Middle-aged (and then some) female, Kentucky resident: use of sh*t, damn, or f*ck is unacceptable here, especially in the workplace. Young people, particular those traveling in packs, use foul language in public as an attention-getter. I would like to note that none of those young people is related to me.

Foul language is more acceptable in private, among friends. I permit it in my home as long as the foul language is colorful and interesting or amusing.

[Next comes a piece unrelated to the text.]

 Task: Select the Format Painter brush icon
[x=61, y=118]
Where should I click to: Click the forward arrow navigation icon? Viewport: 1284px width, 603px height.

"Oh my God," "My God," etc., used to not be acceptable and was viewed as taking the Lord's name in vain. But now most everyone says it and think nothing of using God's name in a cavalier fashion. I try not to stand next to them during electrical storms.

Cussing in movies -- I find it annoying if curse words are sprinkled in for no good reason. But I find them less annoying than the bleeps and dubbing used to mask the offending words when the movie is adapted for TV. Cussing on television -- radically increased since some change in broadcast standards. I can't remember when that took place but it was marked by a Saturday Night Live episode where the characters said "p*nis" every third word. That was offensive because it wasn't funny.